Have I mentioned before that I love James Scott Bell? Because I love James Scott Bell. (And I’ve really only read two of his books.) In the spirit of the crazy writing times that is Nanowrimo, I will be reviewing Plot and Structure this week.

Perhaps it will help around the 14th?

The Good

I might have said this before, but James Scott Bell understands writers, and this is really how I know. The introduction of this book is all about how writing, and especially writing novels, is not a divine gift granted to the very few. It is a skill. More importantly, it is a skill that can be taught and improved. And he is ready to teach.

He gives a general overview of some of the points in this book in the other work I’ve read, Revision and Self-Editing, but here is where we get into all the details of plot and structure specifically. Like other craft books I’ve read, he gives exercises at the end of each chapter, so that you can practice what he has taught. And the exercises build on each other, so that if you do them in sequence you learn far more.

The Better

Honestly, picking up this book, I wasn’t sure how a craft book could focus entirely on plot. (Have I mentioned that this would be only the third craft book I’d read cover to cover?) However, he has a chapter on beginnings. He has a chapter on endings. And, most importantly, he has a chapter on middles!

Yes, the all important mushy middle.

He gives us an entire chapter just on the bits of plot that most writers struggle with the most. Technically, it’s more than one chapter, because he also talks about the mushy middle when he talks about complex plots (adding subplot and expanding on theme) and when he talks about plot through character (character arcs in plot).

There is no reason, after reading this and absorbing it into our writing, that we should have any problems with mushy middles anymore.

At least on the second draft.

You never know with that pesky zero and first drafts.

The Best

You’d think, with a book about plot, it would be forcing everyone to become a planner/outliner (as opposed to a pantser/drafter). Not so my good readers! James Scott Bell writes specifically about various plotting systems, and how both outliners and drafters can use them.
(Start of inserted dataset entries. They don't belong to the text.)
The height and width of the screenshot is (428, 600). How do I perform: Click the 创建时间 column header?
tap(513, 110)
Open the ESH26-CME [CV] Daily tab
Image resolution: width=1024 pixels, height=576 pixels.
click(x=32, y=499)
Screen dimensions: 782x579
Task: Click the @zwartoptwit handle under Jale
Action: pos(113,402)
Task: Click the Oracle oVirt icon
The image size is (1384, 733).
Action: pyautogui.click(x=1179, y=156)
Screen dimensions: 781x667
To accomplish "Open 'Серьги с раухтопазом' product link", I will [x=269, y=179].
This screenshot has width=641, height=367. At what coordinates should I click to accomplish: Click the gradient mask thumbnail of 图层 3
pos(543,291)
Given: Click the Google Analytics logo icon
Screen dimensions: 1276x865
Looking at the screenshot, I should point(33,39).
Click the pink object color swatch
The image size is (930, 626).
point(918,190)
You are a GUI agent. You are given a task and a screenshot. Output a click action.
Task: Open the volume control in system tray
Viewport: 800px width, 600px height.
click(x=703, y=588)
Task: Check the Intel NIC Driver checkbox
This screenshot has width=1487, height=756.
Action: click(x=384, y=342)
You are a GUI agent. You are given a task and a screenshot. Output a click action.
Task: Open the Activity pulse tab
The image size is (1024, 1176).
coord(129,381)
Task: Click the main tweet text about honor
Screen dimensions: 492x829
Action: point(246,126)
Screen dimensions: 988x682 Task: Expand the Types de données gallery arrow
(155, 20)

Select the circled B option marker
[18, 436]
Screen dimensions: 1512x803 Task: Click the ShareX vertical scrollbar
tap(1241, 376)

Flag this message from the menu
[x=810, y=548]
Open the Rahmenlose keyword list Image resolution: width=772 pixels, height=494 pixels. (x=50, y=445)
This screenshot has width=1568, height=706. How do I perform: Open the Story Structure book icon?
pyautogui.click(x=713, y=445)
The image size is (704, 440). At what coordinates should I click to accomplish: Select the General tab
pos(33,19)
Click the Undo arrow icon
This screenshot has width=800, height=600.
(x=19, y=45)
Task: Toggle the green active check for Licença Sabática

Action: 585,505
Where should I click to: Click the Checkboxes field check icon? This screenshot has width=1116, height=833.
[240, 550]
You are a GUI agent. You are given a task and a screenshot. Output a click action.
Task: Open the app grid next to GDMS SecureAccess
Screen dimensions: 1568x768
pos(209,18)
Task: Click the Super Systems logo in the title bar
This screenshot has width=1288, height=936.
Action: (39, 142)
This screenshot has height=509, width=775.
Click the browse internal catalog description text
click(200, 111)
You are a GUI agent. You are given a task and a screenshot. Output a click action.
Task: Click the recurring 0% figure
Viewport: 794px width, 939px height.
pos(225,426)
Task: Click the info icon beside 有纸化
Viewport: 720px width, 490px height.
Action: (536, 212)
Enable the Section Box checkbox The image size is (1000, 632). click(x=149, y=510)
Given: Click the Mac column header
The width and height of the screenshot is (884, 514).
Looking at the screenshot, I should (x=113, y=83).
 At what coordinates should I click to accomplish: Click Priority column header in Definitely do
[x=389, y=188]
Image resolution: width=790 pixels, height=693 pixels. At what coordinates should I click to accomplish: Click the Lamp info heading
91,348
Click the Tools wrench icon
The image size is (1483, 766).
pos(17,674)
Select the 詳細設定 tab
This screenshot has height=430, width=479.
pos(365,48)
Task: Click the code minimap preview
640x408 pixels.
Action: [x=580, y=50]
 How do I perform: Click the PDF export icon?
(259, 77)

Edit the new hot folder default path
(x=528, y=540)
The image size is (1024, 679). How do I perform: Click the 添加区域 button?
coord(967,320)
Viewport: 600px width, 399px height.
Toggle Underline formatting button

This is what really sold the book for me. Because I am almost exactly in the middle of the outlining/drafting spectrum. I need to know the big points, and what I will write daily, but I outline that daily writing on a day to day basis. I have not found a single system that really works for me. But with this book, I now know how to adapt systems to fit my needs rather trying to bend myself to the systems.

The Verdict

I will be keeping this book. And re-reading it. Again. And again. And, perhaps, again.